- Goal: Return every line of the data below word for word, with nothing changed, added, or left out.

- Data to use:
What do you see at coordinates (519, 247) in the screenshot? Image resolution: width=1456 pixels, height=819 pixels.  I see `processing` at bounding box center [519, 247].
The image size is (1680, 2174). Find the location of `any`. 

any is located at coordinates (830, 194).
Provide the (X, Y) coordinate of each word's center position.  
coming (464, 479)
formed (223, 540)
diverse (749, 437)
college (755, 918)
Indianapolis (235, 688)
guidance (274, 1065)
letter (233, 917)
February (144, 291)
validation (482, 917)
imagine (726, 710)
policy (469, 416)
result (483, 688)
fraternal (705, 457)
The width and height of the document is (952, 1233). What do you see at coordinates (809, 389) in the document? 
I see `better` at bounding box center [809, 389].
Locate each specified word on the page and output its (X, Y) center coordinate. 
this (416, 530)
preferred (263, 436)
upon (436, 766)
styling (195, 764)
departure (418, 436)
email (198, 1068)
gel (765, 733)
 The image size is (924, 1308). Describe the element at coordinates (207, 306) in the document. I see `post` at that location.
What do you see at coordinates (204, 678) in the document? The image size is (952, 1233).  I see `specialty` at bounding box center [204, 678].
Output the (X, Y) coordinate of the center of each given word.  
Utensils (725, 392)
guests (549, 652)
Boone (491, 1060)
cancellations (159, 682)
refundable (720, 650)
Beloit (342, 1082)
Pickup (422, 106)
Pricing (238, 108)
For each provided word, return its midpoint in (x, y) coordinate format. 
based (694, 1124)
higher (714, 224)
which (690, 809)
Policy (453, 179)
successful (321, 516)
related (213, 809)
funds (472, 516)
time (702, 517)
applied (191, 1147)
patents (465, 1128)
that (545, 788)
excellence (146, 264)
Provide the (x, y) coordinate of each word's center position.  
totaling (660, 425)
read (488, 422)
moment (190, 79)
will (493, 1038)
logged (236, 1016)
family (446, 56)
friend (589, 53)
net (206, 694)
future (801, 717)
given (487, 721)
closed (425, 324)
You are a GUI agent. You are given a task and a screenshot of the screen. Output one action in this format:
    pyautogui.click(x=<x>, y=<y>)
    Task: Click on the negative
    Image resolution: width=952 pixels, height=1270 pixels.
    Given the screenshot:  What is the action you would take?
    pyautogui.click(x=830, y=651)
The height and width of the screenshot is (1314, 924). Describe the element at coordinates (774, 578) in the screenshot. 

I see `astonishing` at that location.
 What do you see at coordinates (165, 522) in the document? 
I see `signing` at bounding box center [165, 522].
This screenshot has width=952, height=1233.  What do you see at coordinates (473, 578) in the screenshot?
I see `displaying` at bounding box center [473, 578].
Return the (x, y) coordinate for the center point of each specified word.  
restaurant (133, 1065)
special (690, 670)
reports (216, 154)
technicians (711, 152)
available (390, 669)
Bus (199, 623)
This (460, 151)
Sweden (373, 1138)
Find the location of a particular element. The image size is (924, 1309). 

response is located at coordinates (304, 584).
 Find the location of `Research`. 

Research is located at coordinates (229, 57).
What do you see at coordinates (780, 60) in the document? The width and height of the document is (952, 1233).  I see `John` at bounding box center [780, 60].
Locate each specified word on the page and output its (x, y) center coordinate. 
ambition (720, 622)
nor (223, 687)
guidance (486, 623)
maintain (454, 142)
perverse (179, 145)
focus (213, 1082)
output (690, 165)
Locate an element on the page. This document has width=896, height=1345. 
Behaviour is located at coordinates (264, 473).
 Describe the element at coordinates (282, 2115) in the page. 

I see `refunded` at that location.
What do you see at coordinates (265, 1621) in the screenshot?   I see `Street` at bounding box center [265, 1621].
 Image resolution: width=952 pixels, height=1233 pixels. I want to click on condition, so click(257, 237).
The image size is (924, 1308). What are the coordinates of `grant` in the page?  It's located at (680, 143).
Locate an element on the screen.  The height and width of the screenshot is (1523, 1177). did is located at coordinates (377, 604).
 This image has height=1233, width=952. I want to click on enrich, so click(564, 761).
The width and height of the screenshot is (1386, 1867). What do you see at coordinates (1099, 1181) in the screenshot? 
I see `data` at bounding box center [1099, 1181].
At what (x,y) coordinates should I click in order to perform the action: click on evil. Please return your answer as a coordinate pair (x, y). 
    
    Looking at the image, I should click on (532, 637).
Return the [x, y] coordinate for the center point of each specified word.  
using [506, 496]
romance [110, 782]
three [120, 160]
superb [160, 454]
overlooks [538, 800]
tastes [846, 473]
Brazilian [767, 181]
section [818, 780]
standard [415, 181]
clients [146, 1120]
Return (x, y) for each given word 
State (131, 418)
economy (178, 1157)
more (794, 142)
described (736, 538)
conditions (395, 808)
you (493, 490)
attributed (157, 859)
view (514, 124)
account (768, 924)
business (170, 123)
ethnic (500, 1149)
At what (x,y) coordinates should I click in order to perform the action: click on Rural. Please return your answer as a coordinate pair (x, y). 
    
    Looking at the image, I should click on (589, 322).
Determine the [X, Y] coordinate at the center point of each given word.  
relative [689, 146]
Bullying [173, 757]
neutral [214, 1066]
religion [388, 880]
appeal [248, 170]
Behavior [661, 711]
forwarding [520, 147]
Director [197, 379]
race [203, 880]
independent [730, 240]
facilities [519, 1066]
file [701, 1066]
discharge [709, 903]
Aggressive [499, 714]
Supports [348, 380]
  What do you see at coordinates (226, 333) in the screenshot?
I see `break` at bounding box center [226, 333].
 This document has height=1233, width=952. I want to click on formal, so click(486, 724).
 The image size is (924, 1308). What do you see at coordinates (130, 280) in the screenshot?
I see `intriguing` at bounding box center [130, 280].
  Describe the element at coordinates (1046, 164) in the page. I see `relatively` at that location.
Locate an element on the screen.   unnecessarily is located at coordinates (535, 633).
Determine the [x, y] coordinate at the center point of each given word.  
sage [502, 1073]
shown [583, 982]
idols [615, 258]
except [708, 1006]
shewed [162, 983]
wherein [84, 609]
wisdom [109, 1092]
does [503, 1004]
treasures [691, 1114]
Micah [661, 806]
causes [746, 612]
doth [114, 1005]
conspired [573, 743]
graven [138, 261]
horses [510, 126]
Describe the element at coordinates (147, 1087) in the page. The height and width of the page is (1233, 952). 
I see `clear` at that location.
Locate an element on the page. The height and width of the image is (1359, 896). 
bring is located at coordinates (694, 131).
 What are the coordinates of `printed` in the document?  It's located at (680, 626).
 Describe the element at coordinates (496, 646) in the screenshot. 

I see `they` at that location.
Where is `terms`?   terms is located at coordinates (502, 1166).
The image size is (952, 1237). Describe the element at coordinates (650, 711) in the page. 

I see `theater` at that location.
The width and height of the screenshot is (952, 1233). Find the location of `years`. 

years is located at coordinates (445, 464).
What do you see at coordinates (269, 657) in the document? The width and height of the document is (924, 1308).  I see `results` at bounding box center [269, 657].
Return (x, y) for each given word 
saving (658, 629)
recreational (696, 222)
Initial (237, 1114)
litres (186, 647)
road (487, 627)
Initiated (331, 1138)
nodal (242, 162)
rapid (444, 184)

- Result of this exercise:
What do you see at coordinates (519, 247) in the screenshot? Image resolution: width=1456 pixels, height=819 pixels.  I see `processing` at bounding box center [519, 247].
The image size is (1680, 2174). Find the location of `any`. 

any is located at coordinates (830, 194).
Provide the (X, Y) coordinate of each word's center position.  
coming (464, 479)
formed (223, 540)
diverse (749, 437)
college (755, 918)
Indianapolis (235, 688)
guidance (274, 1065)
letter (233, 917)
February (144, 291)
validation (482, 917)
imagine (726, 710)
policy (469, 416)
result (483, 688)
fraternal (705, 457)
The width and height of the document is (952, 1233). What do you see at coordinates (809, 389) in the document? 
I see `better` at bounding box center [809, 389].
Locate each specified word on the page and output its (X, Y) center coordinate. 
this (416, 530)
preferred (263, 436)
upon (436, 766)
styling (195, 764)
departure (418, 436)
email (198, 1068)
gel (765, 733)
 The image size is (924, 1308). Describe the element at coordinates (207, 306) in the document. I see `post` at that location.
What do you see at coordinates (204, 678) in the document? The image size is (952, 1233).  I see `specialty` at bounding box center [204, 678].
Output the (X, Y) coordinate of the center of each given word.  
Utensils (725, 392)
guests (549, 652)
Boone (491, 1060)
cancellations (159, 682)
refundable (720, 650)
Beloit (342, 1082)
Pickup (422, 106)
Pricing (238, 108)
For each provided word, return its midpoint in (x, y) coordinate format. 
based (694, 1124)
higher (714, 224)
which (690, 809)
Policy (453, 179)
successful (321, 516)
related (213, 809)
funds (472, 516)
time (702, 517)
applied (191, 1147)
patents (465, 1128)
that (545, 788)
excellence (146, 264)
Provide the (x, y) coordinate of each word's center position.  
totaling (660, 425)
read (488, 422)
moment (190, 79)
will (493, 1038)
logged (236, 1016)
family (446, 56)
friend (589, 53)
net (206, 694)
future (801, 717)
given (487, 721)
closed (425, 324)
You are a GUI agent. You are given a task and a screenshot of the screen. Output one action in this format:
    pyautogui.click(x=<x>, y=<y>)
    Task: Click on the negative
    Image resolution: width=952 pixels, height=1270 pixels.
    Given the screenshot:  What is the action you would take?
    pyautogui.click(x=830, y=651)
The height and width of the screenshot is (1314, 924). Describe the element at coordinates (774, 578) in the screenshot. 

I see `astonishing` at that location.
 What do you see at coordinates (165, 522) in the document? 
I see `signing` at bounding box center [165, 522].
This screenshot has width=952, height=1233.  What do you see at coordinates (473, 578) in the screenshot?
I see `displaying` at bounding box center [473, 578].
Return the (x, y) coordinate for the center point of each specified word.  
restaurant (133, 1065)
special (690, 670)
reports (216, 154)
technicians (711, 152)
available (390, 669)
Bus (199, 623)
This (460, 151)
Sweden (373, 1138)
Find the location of a particular element. The image size is (924, 1309). 

response is located at coordinates (304, 584).
 Find the location of `Research`. 

Research is located at coordinates (229, 57).
What do you see at coordinates (780, 60) in the document? The width and height of the document is (952, 1233).  I see `John` at bounding box center [780, 60].
Locate each specified word on the page and output its (x, y) center coordinate. 
ambition (720, 622)
nor (223, 687)
guidance (486, 623)
maintain (454, 142)
perverse (179, 145)
focus (213, 1082)
output (690, 165)
Locate an element on the page. This document has width=896, height=1345. 
Behaviour is located at coordinates (264, 473).
 Describe the element at coordinates (282, 2115) in the page. 

I see `refunded` at that location.
What do you see at coordinates (265, 1621) in the screenshot?   I see `Street` at bounding box center [265, 1621].
 Image resolution: width=952 pixels, height=1233 pixels. I want to click on condition, so click(257, 237).
The image size is (924, 1308). What are the coordinates of `grant` in the page?  It's located at (680, 143).
Locate an element on the screen.  The height and width of the screenshot is (1523, 1177). did is located at coordinates (377, 604).
 This image has height=1233, width=952. I want to click on enrich, so click(564, 761).
The width and height of the screenshot is (1386, 1867). What do you see at coordinates (1099, 1181) in the screenshot? 
I see `data` at bounding box center [1099, 1181].
At what (x,y) coordinates should I click in order to perform the action: click on evil. Please return your answer as a coordinate pair (x, y). 
    
    Looking at the image, I should click on (532, 637).
Return the [x, y] coordinate for the center point of each specified word.  
using [506, 496]
romance [110, 782]
three [120, 160]
superb [160, 454]
overlooks [538, 800]
tastes [846, 473]
Brazilian [767, 181]
section [818, 780]
standard [415, 181]
clients [146, 1120]
Return (x, y) for each given word 
State (131, 418)
economy (178, 1157)
more (794, 142)
described (736, 538)
conditions (395, 808)
you (493, 490)
attributed (157, 859)
view (514, 124)
account (768, 924)
business (170, 123)
ethnic (500, 1149)
At what (x,y) coordinates should I click in order to perform the action: click on Rural. Please return your answer as a coordinate pair (x, y). 
    
    Looking at the image, I should click on (589, 322).
Determine the [X, Y] coordinate at the center point of each given word.  
relative [689, 146]
Bullying [173, 757]
neutral [214, 1066]
religion [388, 880]
appeal [248, 170]
Behavior [661, 711]
forwarding [520, 147]
Director [197, 379]
race [203, 880]
independent [730, 240]
facilities [519, 1066]
file [701, 1066]
discharge [709, 903]
Aggressive [499, 714]
Supports [348, 380]
  What do you see at coordinates (226, 333) in the screenshot?
I see `break` at bounding box center [226, 333].
 This document has height=1233, width=952. I want to click on formal, so click(486, 724).
 The image size is (924, 1308). What do you see at coordinates (130, 280) in the screenshot?
I see `intriguing` at bounding box center [130, 280].
  Describe the element at coordinates (1046, 164) in the page. I see `relatively` at that location.
Locate an element on the screen.   unnecessarily is located at coordinates (535, 633).
Determine the [x, y] coordinate at the center point of each given word.  
sage [502, 1073]
shown [583, 982]
idols [615, 258]
except [708, 1006]
shewed [162, 983]
wherein [84, 609]
wisdom [109, 1092]
does [503, 1004]
treasures [691, 1114]
Micah [661, 806]
causes [746, 612]
doth [114, 1005]
conspired [573, 743]
graven [138, 261]
horses [510, 126]
Describe the element at coordinates (147, 1087) in the page. The height and width of the page is (1233, 952). 
I see `clear` at that location.
Locate an element on the page. The height and width of the image is (1359, 896). 
bring is located at coordinates (694, 131).
 What are the coordinates of `printed` in the document?  It's located at (680, 626).
 Describe the element at coordinates (496, 646) in the screenshot. 

I see `they` at that location.
Where is `terms`?   terms is located at coordinates (502, 1166).
The image size is (952, 1237). Describe the element at coordinates (650, 711) in the page. 

I see `theater` at that location.
The width and height of the screenshot is (952, 1233). Find the location of `years`. 

years is located at coordinates (445, 464).
What do you see at coordinates (269, 657) in the document? The width and height of the document is (924, 1308).  I see `results` at bounding box center [269, 657].
Return (x, y) for each given word 
saving (658, 629)
recreational (696, 222)
Initial (237, 1114)
litres (186, 647)
road (487, 627)
Initiated (331, 1138)
nodal (242, 162)
rapid (444, 184)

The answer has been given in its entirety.